La introducción de la Boleta Única de Papel (BUP) en las próximas elecciones nacionales implica modificaciones sustanciales en el sistema electoral argentino, marcando un antes y un después en el esquema de votación del país. Sin embargo, ¿estamos realmente preparados para implementar esta reforma electoral, o es una decisión apresurada que podría complicar más de lo que soluciona?
De acuerdo con el politólogo Facundo Cruz, hay dos puntos centrales para que este nuevo instrumento de votación no genere incertidumbre o desconfianza en la ciudadanía. En una entrevista con Hoy Día Córdoba, el investigador explicó que la primera cuestión es lograr un amplio consenso entre los partidos políticos. Es decir, que los propios actores políticos, quienes van a conformar la boleta única de papel, no planteen dudas sobre el mecanismo de votación. “Si en esos momentos en que se tienen que establecer acuerdos empieza a plantearse desconfianza y públicamente se manifiesta rechazo al instrumento de votación, eso va a ser una mala señal en términos de transmisión de la confianza a la ciudadanía”, indicó Cruz.

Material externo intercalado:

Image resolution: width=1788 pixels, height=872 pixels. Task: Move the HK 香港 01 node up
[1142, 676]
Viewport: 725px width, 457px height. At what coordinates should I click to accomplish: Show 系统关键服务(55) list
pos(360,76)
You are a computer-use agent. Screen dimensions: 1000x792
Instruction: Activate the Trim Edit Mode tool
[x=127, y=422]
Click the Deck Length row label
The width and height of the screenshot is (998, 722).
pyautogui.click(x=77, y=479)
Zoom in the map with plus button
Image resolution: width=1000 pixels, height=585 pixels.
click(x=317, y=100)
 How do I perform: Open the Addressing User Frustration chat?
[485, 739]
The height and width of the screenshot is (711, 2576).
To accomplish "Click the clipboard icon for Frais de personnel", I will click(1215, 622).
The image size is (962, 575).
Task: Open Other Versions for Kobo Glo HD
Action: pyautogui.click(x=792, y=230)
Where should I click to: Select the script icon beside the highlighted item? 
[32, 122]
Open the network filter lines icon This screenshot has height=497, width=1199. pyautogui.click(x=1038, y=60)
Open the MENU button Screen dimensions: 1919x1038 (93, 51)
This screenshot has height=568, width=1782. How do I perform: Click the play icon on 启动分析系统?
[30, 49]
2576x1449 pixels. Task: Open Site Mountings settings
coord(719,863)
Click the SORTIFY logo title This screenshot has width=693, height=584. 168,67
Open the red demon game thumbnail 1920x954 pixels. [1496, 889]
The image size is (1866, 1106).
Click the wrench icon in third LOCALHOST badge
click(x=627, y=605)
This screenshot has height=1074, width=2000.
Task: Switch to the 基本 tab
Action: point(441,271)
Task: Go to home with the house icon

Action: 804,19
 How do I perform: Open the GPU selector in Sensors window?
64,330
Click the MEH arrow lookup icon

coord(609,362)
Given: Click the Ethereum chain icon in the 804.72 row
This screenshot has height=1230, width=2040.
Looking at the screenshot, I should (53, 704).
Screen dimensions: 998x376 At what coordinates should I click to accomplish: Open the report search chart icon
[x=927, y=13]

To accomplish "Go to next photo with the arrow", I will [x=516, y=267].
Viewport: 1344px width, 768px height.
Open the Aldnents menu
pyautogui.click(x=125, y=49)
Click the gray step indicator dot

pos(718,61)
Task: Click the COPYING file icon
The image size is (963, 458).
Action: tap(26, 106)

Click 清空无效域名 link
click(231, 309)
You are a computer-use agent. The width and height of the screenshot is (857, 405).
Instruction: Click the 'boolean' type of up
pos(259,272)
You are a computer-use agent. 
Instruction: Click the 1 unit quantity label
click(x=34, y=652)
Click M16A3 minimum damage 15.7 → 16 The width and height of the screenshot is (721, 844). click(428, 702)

En segundo lugar, el politólogo sostiene que “logrados esos consensos, va a ser importante que haya una campaña de concientización y de capacitación muy fuerte de parte de las autoridades competentes”.
El punto principal de esta reforma es la eliminación de la actual papeleta partidaria para utilizar un único pliego que aglutine toda la oferta electoral nacional. Con la boleta única, el votante marca su decisión en los casilleros correspondientes a los partidos o frentes electorales para cada categoría. A su vez, Cruz asegura que la implementación de la nueva boleta tendrá repercusiones inmediatas en el sistema partidario: más personalización y fragmentación.
Por su lado, José Emilio Graglia, presidente del Consejo para la Planificación Estratégica de Córdoba (Copec), consideró que las ventajas de la BUP son incuestionables. “Esta decisión del Gobierno nacional y la ley es muy importante para la democracia representativa en Argentina. La BUP trae muchas ventajas que tienen que ver con la fiscalización de los comicios, el procedimiento y el costo”, afirmó. En esa línea, el jurista también resaltó que los partidos políticos tendrán que hacer un gran esfuerzo, porque se cambiará la forma de hacer campaña. “La dirigencia política tiene que estar a la altura del cambio”, advirtió.
Docencia ciudadana en la transición hacia la boleta única
Los especialistas consultados están de acuerdo en cuanto a la necesidad de enseñar sobre el uso de la BUP para que la ciudadanía llegue con el máximo conocimiento a la hora de la votación. Para que este nuevo instrumento funcione, Cruz considera que debe haber programas y procesos informativos de capacitación para los fiscales, las autoridades de mesa, los partidos políticos y para los ciudadanos.
En esa misma línea, el abogado Ricardo Del Barco destacó que “lo importante es una buena difusión de parte de la autoridad electoral y de los medios de comunicación”. El letrado recalcó que el sistema electoral debe ser explicado de manera sencilla. “Una ciudadanía bien informada es un requisito indispensable para que este sistema funcione bien”, expresó.
Al respecto, Graglia subrayó la necesidad de hacer “docencia ciudadana” para que las personas sepan con qué se van a encontrar al votar y cómo ejercer su derecho. Previó que las campañas de todos los partidos se enfocarán en enseñar cómo votar, con capacitación intensificada durante la contienda electoral.
En cuanto a Córdoba, Graglia recordó la experiencia de la Boleta Única de Sufragio (BUS) desde 2011, donde los partidos instruyeron al electorado sobre su uso. Considera que la Justicia Electoral y los frentes políticos deberían replicar esa estrategia ahora, de cara a las elecciones nacionales.
El modelo de boleta se adaptó en diseño y encontró consenso entre los partidos. Sin embargo, uno de los interrogantes de la BUP es el voto nulo, que ha tenido un gran aumento en los últimos años. Según Cruz, este instrumento sigue generando confusión en la ciudadanía, y su adaptación fue compleja.
Tomando el caso de Mendoza y Córdoba, la implementación de la boleta única de papel mostró niveles altos de voto blanco y nulo, fuera de las tendencias históricas. “Si nos apoyamos en esos ejemplos, posiblemente en las primeras elecciones nacionales con la boleta única ocurra algo similar”, estimó el politólogo. Se necesitan varias elecciones para determinar si el aumento de votos nulos y en blanco es por enojo con la política o por el diseño de la boleta.
En este marco, la implementación de la BUP requiere un esfuerzo integral, desde el consenso político hasta la docencia ciudadana. Aunque el camino no estará exento de retos, este nuevo instrumento representa una oportunidad histórica para fortalecer el sistema electoral argentino y cambiar la dinámica política nacional.